_What the task requires_
Go through the records below and restate each one word for word.

━━━━━━

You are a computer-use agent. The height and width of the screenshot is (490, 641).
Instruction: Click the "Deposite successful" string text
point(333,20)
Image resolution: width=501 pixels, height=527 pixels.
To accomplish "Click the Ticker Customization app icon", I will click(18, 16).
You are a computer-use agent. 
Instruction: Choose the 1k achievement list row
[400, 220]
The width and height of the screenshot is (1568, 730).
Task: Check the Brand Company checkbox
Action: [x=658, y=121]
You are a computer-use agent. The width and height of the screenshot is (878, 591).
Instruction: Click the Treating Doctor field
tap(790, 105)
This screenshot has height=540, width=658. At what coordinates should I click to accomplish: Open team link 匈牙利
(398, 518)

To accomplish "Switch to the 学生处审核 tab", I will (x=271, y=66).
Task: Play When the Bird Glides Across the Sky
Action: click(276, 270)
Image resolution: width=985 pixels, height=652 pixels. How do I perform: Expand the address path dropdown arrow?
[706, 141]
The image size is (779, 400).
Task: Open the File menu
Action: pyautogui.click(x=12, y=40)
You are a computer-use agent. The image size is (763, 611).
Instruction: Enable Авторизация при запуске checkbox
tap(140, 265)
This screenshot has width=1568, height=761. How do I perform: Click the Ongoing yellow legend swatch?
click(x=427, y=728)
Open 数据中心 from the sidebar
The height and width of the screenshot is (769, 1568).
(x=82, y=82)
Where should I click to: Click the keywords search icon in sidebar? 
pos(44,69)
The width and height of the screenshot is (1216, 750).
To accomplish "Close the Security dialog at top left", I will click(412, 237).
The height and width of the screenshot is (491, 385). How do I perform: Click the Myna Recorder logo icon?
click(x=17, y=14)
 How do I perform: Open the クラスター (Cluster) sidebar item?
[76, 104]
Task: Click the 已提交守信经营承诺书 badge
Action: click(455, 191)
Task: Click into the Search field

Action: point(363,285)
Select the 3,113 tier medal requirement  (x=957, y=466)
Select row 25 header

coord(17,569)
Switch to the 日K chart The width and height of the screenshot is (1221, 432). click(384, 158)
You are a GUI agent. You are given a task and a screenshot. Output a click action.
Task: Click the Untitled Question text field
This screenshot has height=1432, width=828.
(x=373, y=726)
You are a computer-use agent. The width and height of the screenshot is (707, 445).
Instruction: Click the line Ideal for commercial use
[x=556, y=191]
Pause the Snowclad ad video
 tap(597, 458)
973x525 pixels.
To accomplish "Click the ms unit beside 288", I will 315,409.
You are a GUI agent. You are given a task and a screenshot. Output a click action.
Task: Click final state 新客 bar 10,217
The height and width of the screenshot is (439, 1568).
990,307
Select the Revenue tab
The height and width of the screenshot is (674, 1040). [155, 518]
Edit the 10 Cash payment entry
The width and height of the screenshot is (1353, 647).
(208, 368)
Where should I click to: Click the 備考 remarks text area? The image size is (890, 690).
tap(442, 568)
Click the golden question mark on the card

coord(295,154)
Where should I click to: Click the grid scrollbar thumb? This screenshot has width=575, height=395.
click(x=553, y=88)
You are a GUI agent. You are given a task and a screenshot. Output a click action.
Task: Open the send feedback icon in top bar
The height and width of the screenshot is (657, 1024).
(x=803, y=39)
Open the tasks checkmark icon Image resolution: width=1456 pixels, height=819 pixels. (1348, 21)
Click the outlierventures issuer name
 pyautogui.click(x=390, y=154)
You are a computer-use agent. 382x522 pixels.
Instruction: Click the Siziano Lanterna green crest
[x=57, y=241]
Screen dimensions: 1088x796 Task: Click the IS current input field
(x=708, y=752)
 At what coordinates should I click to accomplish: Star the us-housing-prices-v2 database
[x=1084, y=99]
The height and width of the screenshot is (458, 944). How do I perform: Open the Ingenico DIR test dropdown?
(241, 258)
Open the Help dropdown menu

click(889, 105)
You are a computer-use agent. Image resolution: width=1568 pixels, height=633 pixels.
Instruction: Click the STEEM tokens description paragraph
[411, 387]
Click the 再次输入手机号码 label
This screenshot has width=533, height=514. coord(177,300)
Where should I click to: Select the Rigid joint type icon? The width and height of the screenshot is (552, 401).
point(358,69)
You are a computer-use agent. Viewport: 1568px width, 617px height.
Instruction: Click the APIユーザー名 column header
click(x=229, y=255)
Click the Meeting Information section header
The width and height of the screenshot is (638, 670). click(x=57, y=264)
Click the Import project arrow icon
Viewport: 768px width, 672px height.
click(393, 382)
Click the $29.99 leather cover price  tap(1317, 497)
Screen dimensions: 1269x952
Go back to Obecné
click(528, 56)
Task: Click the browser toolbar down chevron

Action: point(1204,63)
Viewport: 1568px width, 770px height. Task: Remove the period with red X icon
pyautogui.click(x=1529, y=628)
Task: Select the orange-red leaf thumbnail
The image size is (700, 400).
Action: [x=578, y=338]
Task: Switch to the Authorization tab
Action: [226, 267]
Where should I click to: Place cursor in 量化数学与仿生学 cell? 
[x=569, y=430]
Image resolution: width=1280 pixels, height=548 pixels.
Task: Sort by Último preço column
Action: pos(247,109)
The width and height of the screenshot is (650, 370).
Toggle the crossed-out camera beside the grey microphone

━━━━━━

_Response below_
You are a computer-use agent. The height and width of the screenshot is (490, 641).
Instruction: Click the "Deposite successful" string text
point(333,20)
Image resolution: width=501 pixels, height=527 pixels.
To accomplish "Click the Ticker Customization app icon", I will click(18, 16).
You are a computer-use agent. 
Instruction: Choose the 1k achievement list row
[400, 220]
The width and height of the screenshot is (1568, 730).
Task: Check the Brand Company checkbox
Action: [x=658, y=121]
You are a computer-use agent. The width and height of the screenshot is (878, 591).
Instruction: Click the Treating Doctor field
tap(790, 105)
This screenshot has height=540, width=658. At what coordinates should I click to accomplish: Open team link 匈牙利
(398, 518)

To accomplish "Switch to the 学生处审核 tab", I will (x=271, y=66).
Task: Play When the Bird Glides Across the Sky
Action: click(276, 270)
Image resolution: width=985 pixels, height=652 pixels. How do I perform: Expand the address path dropdown arrow?
[706, 141]
The image size is (779, 400).
Task: Open the File menu
Action: pyautogui.click(x=12, y=40)
You are a computer-use agent. The image size is (763, 611).
Instruction: Enable Авторизация при запуске checkbox
tap(140, 265)
This screenshot has width=1568, height=761. How do I perform: Click the Ongoing yellow legend swatch?
click(x=427, y=728)
Open 数据中心 from the sidebar
The height and width of the screenshot is (769, 1568).
(x=82, y=82)
Where should I click to: Click the keywords search icon in sidebar? 
pos(44,69)
The width and height of the screenshot is (1216, 750).
To accomplish "Close the Security dialog at top left", I will click(412, 237).
The height and width of the screenshot is (491, 385). How do I perform: Click the Myna Recorder logo icon?
click(x=17, y=14)
 How do I perform: Open the クラスター (Cluster) sidebar item?
[76, 104]
Task: Click the 已提交守信经营承诺书 badge
Action: click(455, 191)
Task: Click into the Search field

Action: point(363,285)
Select the 3,113 tier medal requirement  (x=957, y=466)
Select row 25 header

coord(17,569)
Switch to the 日K chart The width and height of the screenshot is (1221, 432). click(384, 158)
You are a GUI agent. You are given a task and a screenshot. Output a click action.
Task: Click the Untitled Question text field
This screenshot has height=1432, width=828.
(x=373, y=726)
You are a computer-use agent. The width and height of the screenshot is (707, 445).
Instruction: Click the line Ideal for commercial use
[x=556, y=191]
Pause the Snowclad ad video
 tap(597, 458)
973x525 pixels.
To accomplish "Click the ms unit beside 288", I will 315,409.
You are a GUI agent. You are given a task and a screenshot. Output a click action.
Task: Click final state 新客 bar 10,217
The height and width of the screenshot is (439, 1568).
990,307
Select the Revenue tab
The height and width of the screenshot is (674, 1040). [155, 518]
Edit the 10 Cash payment entry
The width and height of the screenshot is (1353, 647).
(208, 368)
Where should I click to: Click the 備考 remarks text area? The image size is (890, 690).
tap(442, 568)
Click the golden question mark on the card

coord(295,154)
Where should I click to: Click the grid scrollbar thumb? This screenshot has width=575, height=395.
click(x=553, y=88)
You are a GUI agent. You are given a task and a screenshot. Output a click action.
Task: Open the send feedback icon in top bar
The height and width of the screenshot is (657, 1024).
(x=803, y=39)
Open the tasks checkmark icon Image resolution: width=1456 pixels, height=819 pixels. (1348, 21)
Click the outlierventures issuer name
 pyautogui.click(x=390, y=154)
You are a computer-use agent. 382x522 pixels.
Instruction: Click the Siziano Lanterna green crest
[x=57, y=241]
Screen dimensions: 1088x796 Task: Click the IS current input field
(x=708, y=752)
 At what coordinates should I click to accomplish: Star the us-housing-prices-v2 database
[x=1084, y=99]
The height and width of the screenshot is (458, 944). How do I perform: Open the Ingenico DIR test dropdown?
(241, 258)
Open the Help dropdown menu

click(889, 105)
You are a computer-use agent. Image resolution: width=1568 pixels, height=633 pixels.
Instruction: Click the STEEM tokens description paragraph
[411, 387]
Click the 再次输入手机号码 label
This screenshot has width=533, height=514. coord(177,300)
Where should I click to: Select the Rigid joint type icon? The width and height of the screenshot is (552, 401).
point(358,69)
You are a computer-use agent. Viewport: 1568px width, 617px height.
Instruction: Click the APIユーザー名 column header
click(x=229, y=255)
Click the Meeting Information section header
The width and height of the screenshot is (638, 670). click(x=57, y=264)
Click the Import project arrow icon
Viewport: 768px width, 672px height.
click(393, 382)
Click the $29.99 leather cover price  tap(1317, 497)
Screen dimensions: 1269x952
Go back to Obecné
click(528, 56)
Task: Click the browser toolbar down chevron

Action: point(1204,63)
Viewport: 1568px width, 770px height. Task: Remove the period with red X icon
pyautogui.click(x=1529, y=628)
Task: Select the orange-red leaf thumbnail
The image size is (700, 400).
Action: [x=578, y=338]
Task: Switch to the Authorization tab
Action: [226, 267]
Where should I click to: Place cursor in 量化数学与仿生学 cell? 
[x=569, y=430]
Image resolution: width=1280 pixels, height=548 pixels.
Task: Sort by Último preço column
Action: pos(247,109)
The width and height of the screenshot is (650, 370).
Toggle the crossed-out camera beside the grey microphone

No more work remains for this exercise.